The Bolshevik Revolution: its Rise and Meaning by Maxim Litvinoff, 1918

Source: MRC


Litvinov (also spelled by British writers as Litvinoff) was born in 1876. In 1900 he joined the then illegal Russian Social Democratic and Labour Party (RSDLP). After escaping from prison, he joined the editorial board of ‘Iskra’ while in exile in Switzerland. He briefly returned to Russia, but was once again forced into exile from 1906, this time in London. After the Bolshevik Revolution, Litvinov was appointed as the Soviet Government’s representative in Britain where he actively supported Sylvia Pankhurst’s organisation, the Peoples’ Russia Information Bureau.

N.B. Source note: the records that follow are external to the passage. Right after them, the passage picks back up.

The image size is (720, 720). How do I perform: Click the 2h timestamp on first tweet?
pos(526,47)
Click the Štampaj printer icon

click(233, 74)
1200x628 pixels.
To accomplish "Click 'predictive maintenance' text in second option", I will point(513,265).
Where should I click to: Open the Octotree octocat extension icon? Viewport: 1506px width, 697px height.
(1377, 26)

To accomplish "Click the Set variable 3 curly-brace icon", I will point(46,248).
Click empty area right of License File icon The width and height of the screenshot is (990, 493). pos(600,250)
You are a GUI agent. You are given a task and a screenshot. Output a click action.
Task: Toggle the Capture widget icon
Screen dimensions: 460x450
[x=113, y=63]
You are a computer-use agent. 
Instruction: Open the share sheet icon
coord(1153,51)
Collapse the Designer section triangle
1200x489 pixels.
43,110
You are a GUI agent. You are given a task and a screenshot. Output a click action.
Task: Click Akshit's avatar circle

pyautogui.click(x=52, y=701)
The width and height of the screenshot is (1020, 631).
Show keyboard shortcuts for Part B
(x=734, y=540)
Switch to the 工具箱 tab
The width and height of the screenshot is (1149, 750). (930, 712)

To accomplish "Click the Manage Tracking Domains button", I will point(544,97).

However, after ten months in office, Litvinov was arrested by the British Government in a bartering process with the Soviet Government which took the form of a prisoner exchange. The British authorities were prepared to release Litvinov in exchange for Bruce Lockhart. Lockhart was the British Consul-General in Moscow in 1918 who despite (or maybe because of) his diplomatic position, co-ordinated the activities of British spies and planned to overthrow the Soviet Government. For this, he and his coterie were arrested by the Soviets and sentenced to death. Lockhart was saved in this unequal exchange with Litvinov.